=== Problem to solve ===
Every line of the data below should be printed exactly. Nothing may be dropped.

=== Provided data ===
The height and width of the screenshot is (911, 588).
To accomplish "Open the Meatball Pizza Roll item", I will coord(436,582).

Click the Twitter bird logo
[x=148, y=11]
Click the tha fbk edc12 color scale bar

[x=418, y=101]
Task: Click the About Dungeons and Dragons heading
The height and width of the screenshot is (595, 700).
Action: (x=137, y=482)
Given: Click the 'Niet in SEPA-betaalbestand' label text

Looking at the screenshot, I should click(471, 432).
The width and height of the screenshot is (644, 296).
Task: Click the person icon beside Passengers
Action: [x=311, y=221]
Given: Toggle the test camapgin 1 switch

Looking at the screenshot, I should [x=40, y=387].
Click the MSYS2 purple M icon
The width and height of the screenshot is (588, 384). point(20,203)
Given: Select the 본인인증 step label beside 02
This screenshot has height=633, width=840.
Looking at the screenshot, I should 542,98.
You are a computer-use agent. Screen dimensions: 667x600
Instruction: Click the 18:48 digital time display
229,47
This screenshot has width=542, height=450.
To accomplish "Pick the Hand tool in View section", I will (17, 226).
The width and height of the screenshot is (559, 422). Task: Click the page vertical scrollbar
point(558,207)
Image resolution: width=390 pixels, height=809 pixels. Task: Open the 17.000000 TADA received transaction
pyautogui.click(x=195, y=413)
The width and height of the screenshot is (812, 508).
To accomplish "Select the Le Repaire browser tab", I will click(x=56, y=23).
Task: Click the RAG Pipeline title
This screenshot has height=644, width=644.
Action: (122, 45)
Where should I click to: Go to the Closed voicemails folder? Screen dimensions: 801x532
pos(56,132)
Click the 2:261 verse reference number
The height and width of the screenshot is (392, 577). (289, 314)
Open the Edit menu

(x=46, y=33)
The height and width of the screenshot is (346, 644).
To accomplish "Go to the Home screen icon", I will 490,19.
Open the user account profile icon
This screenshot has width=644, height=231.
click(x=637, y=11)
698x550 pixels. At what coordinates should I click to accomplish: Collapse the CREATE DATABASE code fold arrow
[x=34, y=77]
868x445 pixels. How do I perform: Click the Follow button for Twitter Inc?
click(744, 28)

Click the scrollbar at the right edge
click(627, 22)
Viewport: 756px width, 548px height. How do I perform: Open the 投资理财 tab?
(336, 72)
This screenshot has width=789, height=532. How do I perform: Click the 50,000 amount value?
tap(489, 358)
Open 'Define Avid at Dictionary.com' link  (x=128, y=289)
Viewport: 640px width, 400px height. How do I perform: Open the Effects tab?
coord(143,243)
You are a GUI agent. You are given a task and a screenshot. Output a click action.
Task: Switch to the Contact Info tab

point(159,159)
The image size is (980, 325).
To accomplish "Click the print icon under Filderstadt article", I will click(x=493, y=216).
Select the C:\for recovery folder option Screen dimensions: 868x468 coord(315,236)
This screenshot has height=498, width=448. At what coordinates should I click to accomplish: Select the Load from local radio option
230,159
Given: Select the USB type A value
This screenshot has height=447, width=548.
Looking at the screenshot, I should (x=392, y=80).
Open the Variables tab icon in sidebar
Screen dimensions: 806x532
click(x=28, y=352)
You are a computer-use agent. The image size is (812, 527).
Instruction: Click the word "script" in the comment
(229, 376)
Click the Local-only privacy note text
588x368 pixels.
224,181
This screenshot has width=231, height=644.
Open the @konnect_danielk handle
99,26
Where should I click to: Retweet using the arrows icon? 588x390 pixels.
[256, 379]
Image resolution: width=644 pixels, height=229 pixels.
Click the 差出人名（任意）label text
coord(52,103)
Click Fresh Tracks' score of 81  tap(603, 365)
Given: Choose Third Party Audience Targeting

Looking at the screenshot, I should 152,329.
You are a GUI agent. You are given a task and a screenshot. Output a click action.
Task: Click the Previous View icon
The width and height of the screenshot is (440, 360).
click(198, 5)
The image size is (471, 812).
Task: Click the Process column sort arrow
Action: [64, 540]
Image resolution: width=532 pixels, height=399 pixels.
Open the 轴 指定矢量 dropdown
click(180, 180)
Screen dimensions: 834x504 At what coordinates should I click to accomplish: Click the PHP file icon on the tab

=== Result of the exercise ===
The height and width of the screenshot is (911, 588).
To accomplish "Open the Meatball Pizza Roll item", I will coord(436,582).

Click the Twitter bird logo
[x=148, y=11]
Click the tha fbk edc12 color scale bar

[x=418, y=101]
Task: Click the About Dungeons and Dragons heading
The height and width of the screenshot is (595, 700).
Action: (x=137, y=482)
Given: Click the 'Niet in SEPA-betaalbestand' label text

Looking at the screenshot, I should click(471, 432).
The width and height of the screenshot is (644, 296).
Task: Click the person icon beside Passengers
Action: [x=311, y=221]
Given: Toggle the test camapgin 1 switch

Looking at the screenshot, I should [x=40, y=387].
Click the MSYS2 purple M icon
The width and height of the screenshot is (588, 384). point(20,203)
Given: Select the 본인인증 step label beside 02
This screenshot has height=633, width=840.
Looking at the screenshot, I should 542,98.
You are a computer-use agent. Screen dimensions: 667x600
Instruction: Click the 18:48 digital time display
229,47
This screenshot has width=542, height=450.
To accomplish "Pick the Hand tool in View section", I will (17, 226).
The width and height of the screenshot is (559, 422). Task: Click the page vertical scrollbar
point(558,207)
Image resolution: width=390 pixels, height=809 pixels. Task: Open the 17.000000 TADA received transaction
pyautogui.click(x=195, y=413)
The width and height of the screenshot is (812, 508).
To accomplish "Select the Le Repaire browser tab", I will click(x=56, y=23).
Task: Click the RAG Pipeline title
This screenshot has height=644, width=644.
Action: (122, 45)
Where should I click to: Go to the Closed voicemails folder? Screen dimensions: 801x532
pos(56,132)
Click the 2:261 verse reference number
The height and width of the screenshot is (392, 577). (289, 314)
Open the Edit menu

(x=46, y=33)
The height and width of the screenshot is (346, 644).
To accomplish "Go to the Home screen icon", I will 490,19.
Open the user account profile icon
This screenshot has width=644, height=231.
click(x=637, y=11)
698x550 pixels. At what coordinates should I click to accomplish: Collapse the CREATE DATABASE code fold arrow
[x=34, y=77]
868x445 pixels. How do I perform: Click the Follow button for Twitter Inc?
click(744, 28)

Click the scrollbar at the right edge
click(627, 22)
Viewport: 756px width, 548px height. How do I perform: Open the 投资理财 tab?
(336, 72)
This screenshot has width=789, height=532. How do I perform: Click the 50,000 amount value?
tap(489, 358)
Open 'Define Avid at Dictionary.com' link  (x=128, y=289)
Viewport: 640px width, 400px height. How do I perform: Open the Effects tab?
coord(143,243)
You are a GUI agent. You are given a task and a screenshot. Output a click action.
Task: Switch to the Contact Info tab

point(159,159)
The image size is (980, 325).
To accomplish "Click the print icon under Filderstadt article", I will click(x=493, y=216).
Select the C:\for recovery folder option Screen dimensions: 868x468 coord(315,236)
This screenshot has height=498, width=448. At what coordinates should I click to accomplish: Select the Load from local radio option
230,159
Given: Select the USB type A value
This screenshot has height=447, width=548.
Looking at the screenshot, I should (x=392, y=80).
Open the Variables tab icon in sidebar
Screen dimensions: 806x532
click(x=28, y=352)
You are a computer-use agent. The image size is (812, 527).
Instruction: Click the word "script" in the comment
(229, 376)
Click the Local-only privacy note text
588x368 pixels.
224,181
This screenshot has width=231, height=644.
Open the @konnect_danielk handle
99,26
Where should I click to: Retweet using the arrows icon? 588x390 pixels.
[256, 379]
Image resolution: width=644 pixels, height=229 pixels.
Click the 差出人名（任意）label text
coord(52,103)
Click Fresh Tracks' score of 81  tap(603, 365)
Given: Choose Third Party Audience Targeting

Looking at the screenshot, I should 152,329.
You are a GUI agent. You are given a task and a screenshot. Output a click action.
Task: Click the Previous View icon
The width and height of the screenshot is (440, 360).
click(198, 5)
The image size is (471, 812).
Task: Click the Process column sort arrow
Action: [64, 540]
Image resolution: width=532 pixels, height=399 pixels.
Open the 轴 指定矢量 dropdown
click(180, 180)
Screen dimensions: 834x504 At what coordinates should I click to accomplish: Click the PHP file icon on the tab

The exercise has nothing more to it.